------ DATA FOR THIS EXERCISE
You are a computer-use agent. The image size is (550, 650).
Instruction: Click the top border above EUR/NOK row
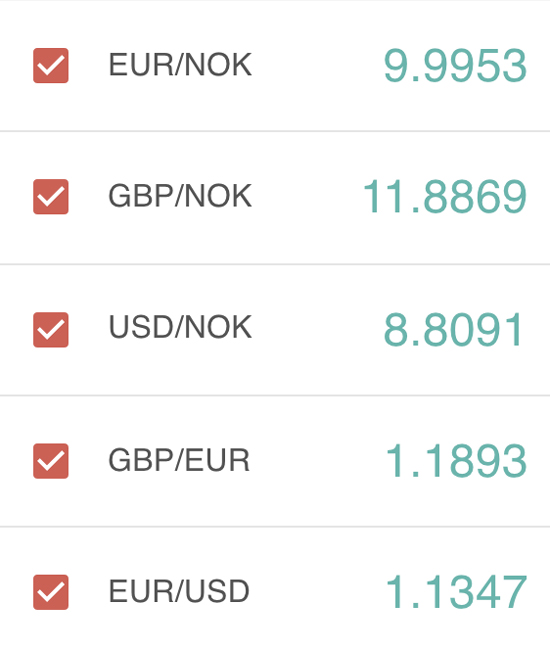click(x=275, y=0)
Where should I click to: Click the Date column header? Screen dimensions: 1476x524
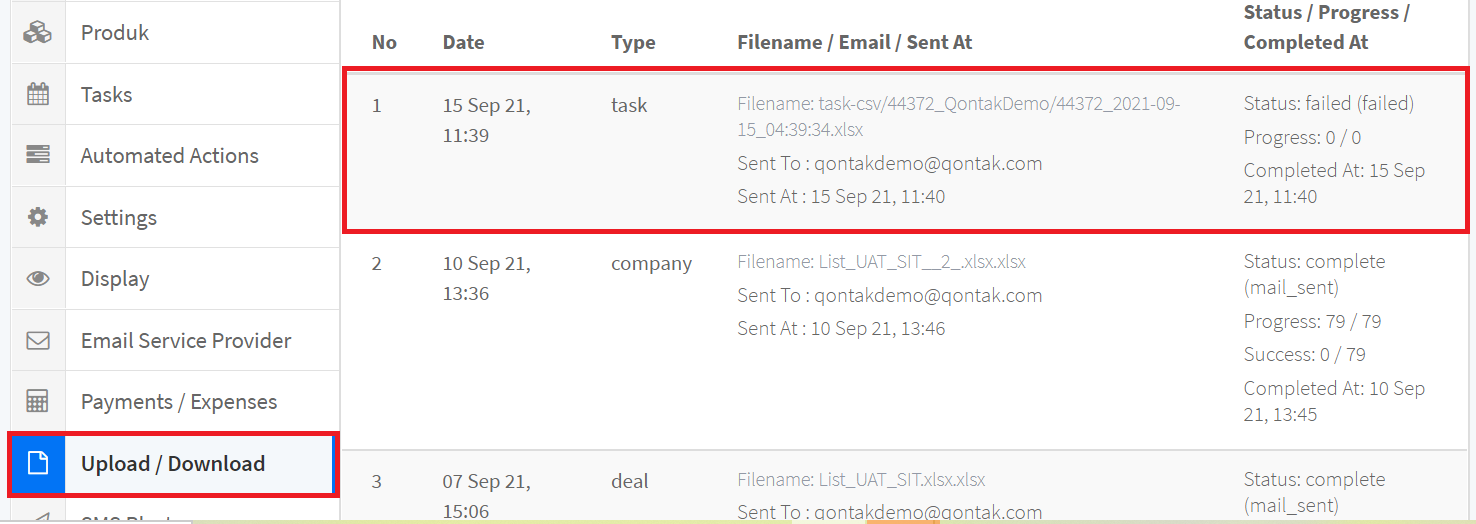463,42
------------
• PROMPT: For every entry above, please output the text exactly and leave any picture behind.

• COMPLETED TASK:
You are a computer-use agent. The image size is (550, 650).
Instruction: Click the top border above EUR/NOK row
click(x=275, y=0)
Where should I click to: Click the Date column header? Screen dimensions: 1476x524
463,42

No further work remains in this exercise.